Roti Roti J L, Kampinga H H, Malyapa R S, Wright W D, vanderWaal R P, Xu M
Section of Cancer Biology, Washington University School of Medicine, St Louis, MO, USA.
Cell Stress Chaperones. 1998 Dec;3(4):245-55. doi: 10.1379/1466-1268(1998)003<0245:nmaatf>2.3.co;2.
The nuclear matrix organizes nuclear DNA into operational domains in which DNA is undergoing replication, transcription or is inactive. The proteins of the nuclear matrix are among the most thermal labile proteins in the cell, undergoing denaturation at temperatures as low as 43-45 degrees C, i.e. relevant temperatures for the clinical treatment of cancer. Heat shock-induced protein denaturation results in the aggregation of proteins to the nuclear matrix. Protein aggregation with the nuclear matrix is associated with the disruption of many nuclear matrix-dependent functions (e.g. DNA replication, DNA transcription, hnRNA processing, DNA repair, etc.) and cell death. Heat shock proteins are believed to bind denatured proteins and either prevents aggregation or render aggregates more readily dissociable. While many studies suggest a role for Hsp70 in heat resistance, we have recently found that nuclear localization/delocalization of Hsp70 and its rate of synthesis, but not its amount, correlate with a tumor cell's ability to proliferate at 41.1 degrees C. These results imply that not only is the nuclear matrix a target for the lethal effects of heat, but it also is a target for the protective, chaperoning and/or enhanced recovery effects of heat shock proteins.

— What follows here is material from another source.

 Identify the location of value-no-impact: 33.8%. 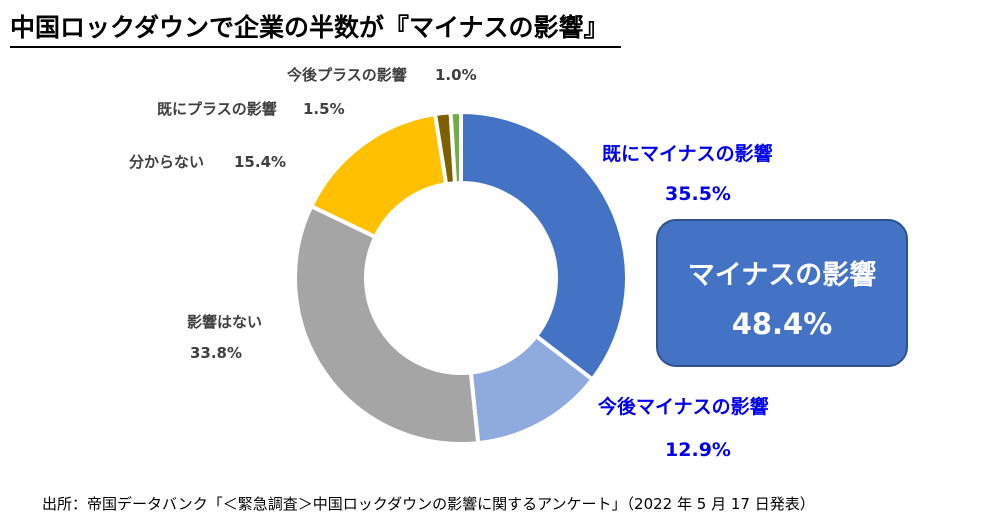
(216, 353).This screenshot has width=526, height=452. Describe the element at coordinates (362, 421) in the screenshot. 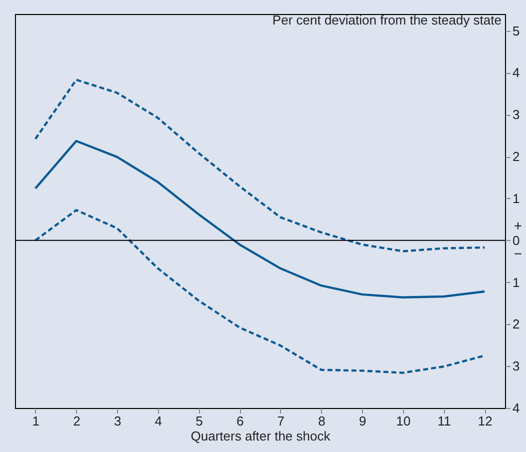

I see `x-tick-label: 9` at that location. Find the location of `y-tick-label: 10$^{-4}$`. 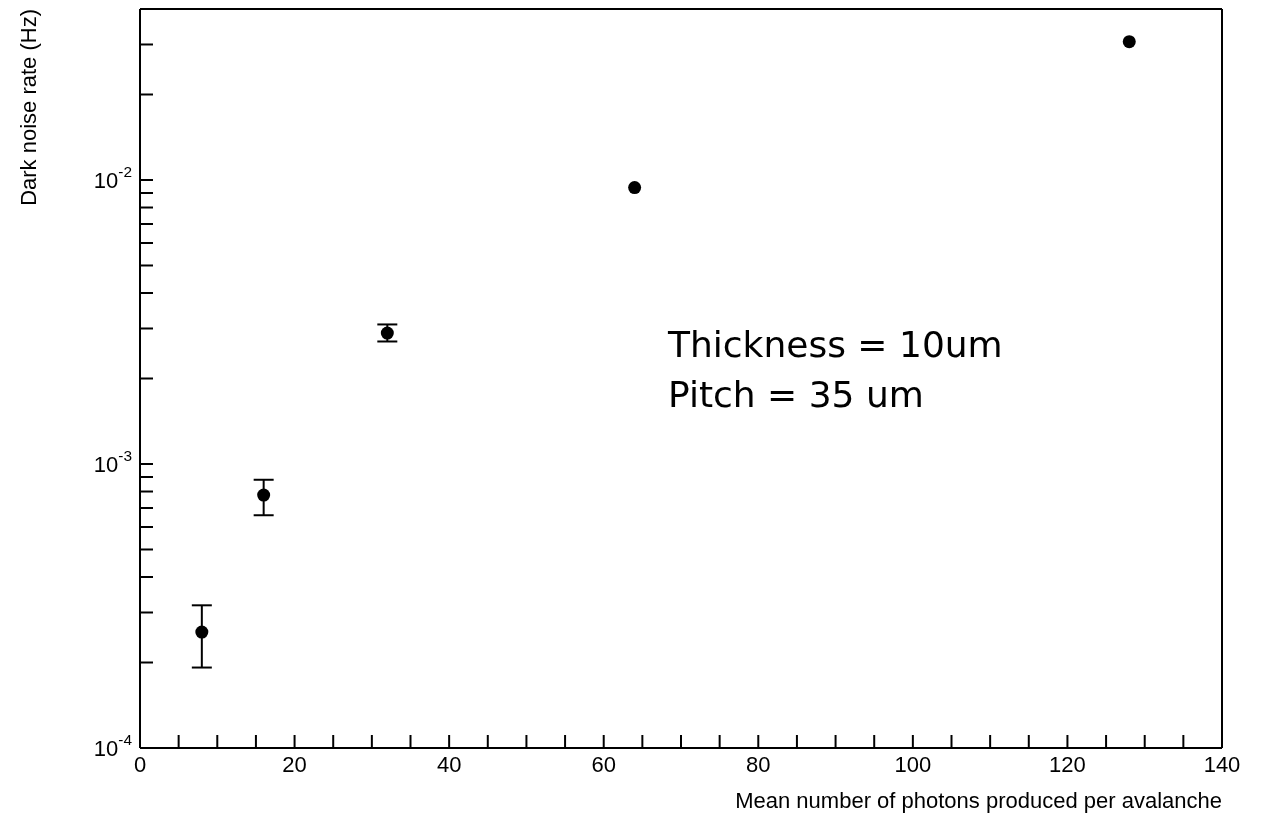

核基质将核DNA组织成不同的功能区域,在这些区域中,DNA正在进行复制、转录或处于非活性状态。核基质蛋白是细胞中对热最不稳定的蛋白质之一,在低至43 - 45摄氏度的温度下就会发生变性,而这正是癌症临床治疗中的相关温度。热休克诱导的蛋白质变性会导致蛋白质聚集到核基质上。蛋白质与核基质的聚集与许多依赖核基质的功能(如DNA复制、DNA转录、hnRNA加工、DNA修复等)的破坏以及细胞死亡有关。热休克蛋白被认为可以结合变性蛋白质,要么防止聚集,要么使聚集体更容易解离。虽然许多研究表明Hsp70在耐热性方面发挥作用,但我们最近发现,Hsp70的核定位/去定位及其合成速率,而非其含量,与肿瘤细胞在41.1摄氏度下的增殖能力相关。这些结果表明,核基质不仅是热致死效应的靶点,也是热休克蛋白的保护、伴侣和/或增强恢复效应的靶点。